#### [O QUE FAZER]
No trecho do texto, como era a letra do professor quando ele escrevia no quadro-negro?

#### [TRECHO DO TEXTO]
+---+
Rogel Samuel |
1. Quando eu era
menino tive um singular professor no curso ginasial.
Era
o primeiro dia de aula. Turma cheia. Inquieta. Violenta. Moleques dispostos a
bagunçar e brigar. Um perigo.
Então
entrou em sala de aula o professor. Era atarracado, forte, aparência militar.
Não
direi seu nome, seus filhos e netos devem estar em Manaus.
Começo da aula. O
professor avaliava os alunos. Os alunos olhavam, desafiavam, tensos, o
professor.
Algo
secreto pairava no ar. Algo suspeito, uma bomba ia explodir.
O
professor sério, falava, explicava o curso que ia dar. Nós nos entreolhávamos,
ouviam-se risinhos sufocados. O professor começou a sentir-se mal, respirava
fundo, com dificuldade.
Foi
quando o professor voltou-se para o quadro-negro e começou a escrever. Escrevia
rápido, a letra era muito bem feita, alinhada, de calígrafo. Então ele recebeu
a primeira bolinha de papel.
Voltou-se
para nós, branco, os lábios tremiam. Continuou a escrever, novas bolhinhas.
+---+
#### [DADOS REGISTRADOS]
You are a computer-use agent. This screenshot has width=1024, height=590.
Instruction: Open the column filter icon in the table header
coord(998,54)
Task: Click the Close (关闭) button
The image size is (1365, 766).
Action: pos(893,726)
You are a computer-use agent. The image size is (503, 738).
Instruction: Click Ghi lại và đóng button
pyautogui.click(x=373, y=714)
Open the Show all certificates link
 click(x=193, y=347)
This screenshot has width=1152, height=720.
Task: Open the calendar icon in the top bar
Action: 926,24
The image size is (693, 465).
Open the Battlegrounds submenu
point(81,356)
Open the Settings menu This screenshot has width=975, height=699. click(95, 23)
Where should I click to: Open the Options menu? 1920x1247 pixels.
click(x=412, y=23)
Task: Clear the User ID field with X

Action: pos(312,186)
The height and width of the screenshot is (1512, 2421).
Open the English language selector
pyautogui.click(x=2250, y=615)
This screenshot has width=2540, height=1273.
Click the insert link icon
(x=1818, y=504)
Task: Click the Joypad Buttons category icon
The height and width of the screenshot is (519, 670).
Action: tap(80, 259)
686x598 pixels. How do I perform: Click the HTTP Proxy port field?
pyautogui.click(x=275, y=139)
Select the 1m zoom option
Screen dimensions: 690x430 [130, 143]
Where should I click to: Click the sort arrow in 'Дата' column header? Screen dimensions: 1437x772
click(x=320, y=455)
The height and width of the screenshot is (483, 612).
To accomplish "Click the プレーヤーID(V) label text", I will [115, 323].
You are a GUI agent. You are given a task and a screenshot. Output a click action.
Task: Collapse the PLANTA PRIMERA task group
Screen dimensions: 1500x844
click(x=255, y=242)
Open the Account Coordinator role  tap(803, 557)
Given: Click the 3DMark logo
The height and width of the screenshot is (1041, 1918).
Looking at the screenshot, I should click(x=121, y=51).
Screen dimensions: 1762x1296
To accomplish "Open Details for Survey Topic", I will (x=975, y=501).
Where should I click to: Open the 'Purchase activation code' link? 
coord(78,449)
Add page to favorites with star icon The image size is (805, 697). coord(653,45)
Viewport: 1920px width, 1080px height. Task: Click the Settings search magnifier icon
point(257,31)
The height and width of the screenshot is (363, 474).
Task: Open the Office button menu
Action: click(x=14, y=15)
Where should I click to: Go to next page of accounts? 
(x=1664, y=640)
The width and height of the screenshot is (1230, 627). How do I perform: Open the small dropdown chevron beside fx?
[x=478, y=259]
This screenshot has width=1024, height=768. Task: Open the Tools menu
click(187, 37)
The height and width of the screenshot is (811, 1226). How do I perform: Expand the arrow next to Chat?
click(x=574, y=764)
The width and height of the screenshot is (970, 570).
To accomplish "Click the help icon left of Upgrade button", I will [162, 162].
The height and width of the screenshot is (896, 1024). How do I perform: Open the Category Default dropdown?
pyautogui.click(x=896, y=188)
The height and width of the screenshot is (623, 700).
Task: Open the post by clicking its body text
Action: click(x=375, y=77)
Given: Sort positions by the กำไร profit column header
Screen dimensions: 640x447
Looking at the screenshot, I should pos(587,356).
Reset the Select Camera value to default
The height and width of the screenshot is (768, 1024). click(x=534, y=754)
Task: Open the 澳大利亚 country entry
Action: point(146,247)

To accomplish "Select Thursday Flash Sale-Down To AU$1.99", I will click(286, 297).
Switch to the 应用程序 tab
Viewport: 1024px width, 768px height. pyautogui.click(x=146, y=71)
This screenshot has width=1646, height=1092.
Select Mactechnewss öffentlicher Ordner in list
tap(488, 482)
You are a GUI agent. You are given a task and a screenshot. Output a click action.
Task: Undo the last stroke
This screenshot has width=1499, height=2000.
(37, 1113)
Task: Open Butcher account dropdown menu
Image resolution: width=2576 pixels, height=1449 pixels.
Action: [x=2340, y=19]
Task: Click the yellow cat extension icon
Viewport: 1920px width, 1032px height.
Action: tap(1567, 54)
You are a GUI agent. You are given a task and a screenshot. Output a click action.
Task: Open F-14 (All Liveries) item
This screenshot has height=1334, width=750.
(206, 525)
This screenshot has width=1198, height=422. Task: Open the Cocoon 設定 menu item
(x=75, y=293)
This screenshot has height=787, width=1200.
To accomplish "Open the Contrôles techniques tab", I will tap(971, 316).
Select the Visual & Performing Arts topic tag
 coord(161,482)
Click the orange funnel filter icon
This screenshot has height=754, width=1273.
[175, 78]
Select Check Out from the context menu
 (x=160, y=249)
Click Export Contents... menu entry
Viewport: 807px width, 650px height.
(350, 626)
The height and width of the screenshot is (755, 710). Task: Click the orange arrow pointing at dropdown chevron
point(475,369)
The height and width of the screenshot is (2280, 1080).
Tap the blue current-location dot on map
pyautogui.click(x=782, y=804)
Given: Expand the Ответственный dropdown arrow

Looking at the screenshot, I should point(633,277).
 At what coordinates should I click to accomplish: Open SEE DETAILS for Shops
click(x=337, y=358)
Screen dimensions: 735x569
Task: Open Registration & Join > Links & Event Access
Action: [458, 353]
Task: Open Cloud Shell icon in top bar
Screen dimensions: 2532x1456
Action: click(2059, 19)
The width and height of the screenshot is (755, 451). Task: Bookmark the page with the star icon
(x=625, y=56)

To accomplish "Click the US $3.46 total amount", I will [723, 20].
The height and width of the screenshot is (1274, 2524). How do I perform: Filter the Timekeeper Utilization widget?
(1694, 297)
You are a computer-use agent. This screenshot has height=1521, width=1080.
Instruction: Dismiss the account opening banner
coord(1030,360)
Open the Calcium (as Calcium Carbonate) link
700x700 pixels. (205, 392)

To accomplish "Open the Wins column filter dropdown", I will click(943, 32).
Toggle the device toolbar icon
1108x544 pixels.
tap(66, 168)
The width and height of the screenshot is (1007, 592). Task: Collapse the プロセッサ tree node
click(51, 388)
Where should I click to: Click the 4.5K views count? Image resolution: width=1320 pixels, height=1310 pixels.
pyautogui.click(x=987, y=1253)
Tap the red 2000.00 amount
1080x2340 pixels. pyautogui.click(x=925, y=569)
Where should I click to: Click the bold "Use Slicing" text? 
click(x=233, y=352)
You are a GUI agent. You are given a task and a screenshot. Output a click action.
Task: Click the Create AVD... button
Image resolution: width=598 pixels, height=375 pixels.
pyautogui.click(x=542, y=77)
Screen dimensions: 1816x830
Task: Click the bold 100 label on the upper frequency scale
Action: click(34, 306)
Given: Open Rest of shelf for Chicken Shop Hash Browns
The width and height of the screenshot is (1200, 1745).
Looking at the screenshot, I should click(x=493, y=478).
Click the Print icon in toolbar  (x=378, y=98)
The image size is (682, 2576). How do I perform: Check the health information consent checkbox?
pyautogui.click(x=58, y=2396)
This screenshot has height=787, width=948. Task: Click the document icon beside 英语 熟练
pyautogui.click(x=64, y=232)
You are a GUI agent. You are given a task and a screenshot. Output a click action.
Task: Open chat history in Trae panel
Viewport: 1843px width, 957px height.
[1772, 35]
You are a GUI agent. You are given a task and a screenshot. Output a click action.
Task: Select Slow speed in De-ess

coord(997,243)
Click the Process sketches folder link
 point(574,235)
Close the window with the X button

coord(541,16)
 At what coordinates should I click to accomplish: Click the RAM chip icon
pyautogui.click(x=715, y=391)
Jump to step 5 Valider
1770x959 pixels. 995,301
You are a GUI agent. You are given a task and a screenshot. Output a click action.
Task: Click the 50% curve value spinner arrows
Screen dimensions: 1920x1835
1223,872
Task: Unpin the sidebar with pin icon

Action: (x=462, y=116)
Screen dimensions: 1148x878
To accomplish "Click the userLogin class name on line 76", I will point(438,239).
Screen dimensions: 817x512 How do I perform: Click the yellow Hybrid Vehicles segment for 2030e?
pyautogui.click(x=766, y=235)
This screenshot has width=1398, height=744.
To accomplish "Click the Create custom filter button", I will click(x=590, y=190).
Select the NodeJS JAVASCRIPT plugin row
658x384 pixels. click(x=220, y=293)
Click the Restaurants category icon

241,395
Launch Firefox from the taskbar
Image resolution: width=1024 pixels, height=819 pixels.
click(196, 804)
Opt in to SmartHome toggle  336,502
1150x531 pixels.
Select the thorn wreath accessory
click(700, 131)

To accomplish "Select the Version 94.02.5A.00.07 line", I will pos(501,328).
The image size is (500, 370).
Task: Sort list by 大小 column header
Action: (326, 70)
+---+
#### [RESPOSTA DO EXERCÍCIO]
A letra era muito bem feita, alinhada, de calígrafo.